The predominantly Black Liberty Hill community which is adjacent to the old train station also would benefit from the new facility, the stakeholders agree. As redevelopment occurs around the Liberty Hill community, the revitalization spurred by the intermodal hub will help insure the community’s survival.
Seekings said the upgraded facility will give the Liberty Hill community a vibrant new resource, but it additionally will provide jobs for residents and better transportation access for them as well as the greater community. Its central location in North Charleston gives the regional transportation system a tie-in to its northern and southern services, Seekings said. Some CARTA offices also will be located in the building, he said.
Liberty Hill residents Jimmy and Mattese Lecque are excited about their new neighbor. The community has had the opportunity to have input in the facility’s development, Mattese Lecque said. Recognition of Liberty Hill’s unique history will be included in information about the facility located within it, she said. And commitments to minority business participation in the renovation process were obligated.

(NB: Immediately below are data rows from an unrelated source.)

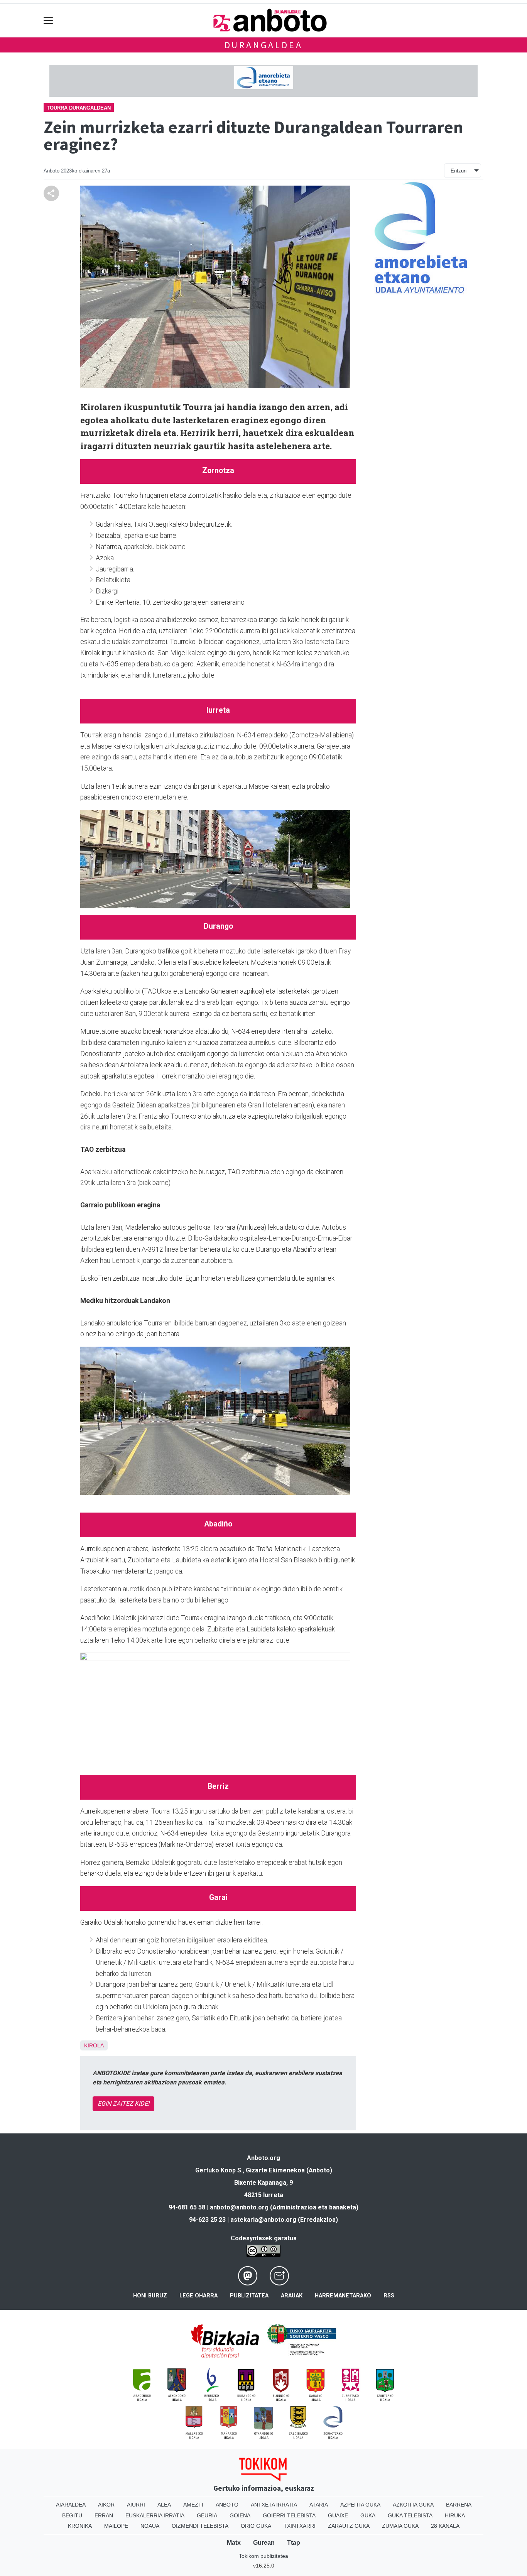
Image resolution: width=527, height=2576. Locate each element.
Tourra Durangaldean (79, 108)
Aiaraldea (71, 2505)
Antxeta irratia (274, 2505)
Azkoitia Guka (413, 2505)
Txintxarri (300, 2526)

She thinks the new facility will be a catalyst for redevelopment in the historically black community that has been surrounded by other development.
Jimmy Lecque said some residents closer to the new facility may experience some negative impact due to road construction, but the overall benefit to the community will be positive.
Charleston County Councilman Henry Darby, also a Liberty Hill resident, said the community is mindful of the potential for continued gentrification the new facility represents, but he thinks it will be good for Liberty Hill.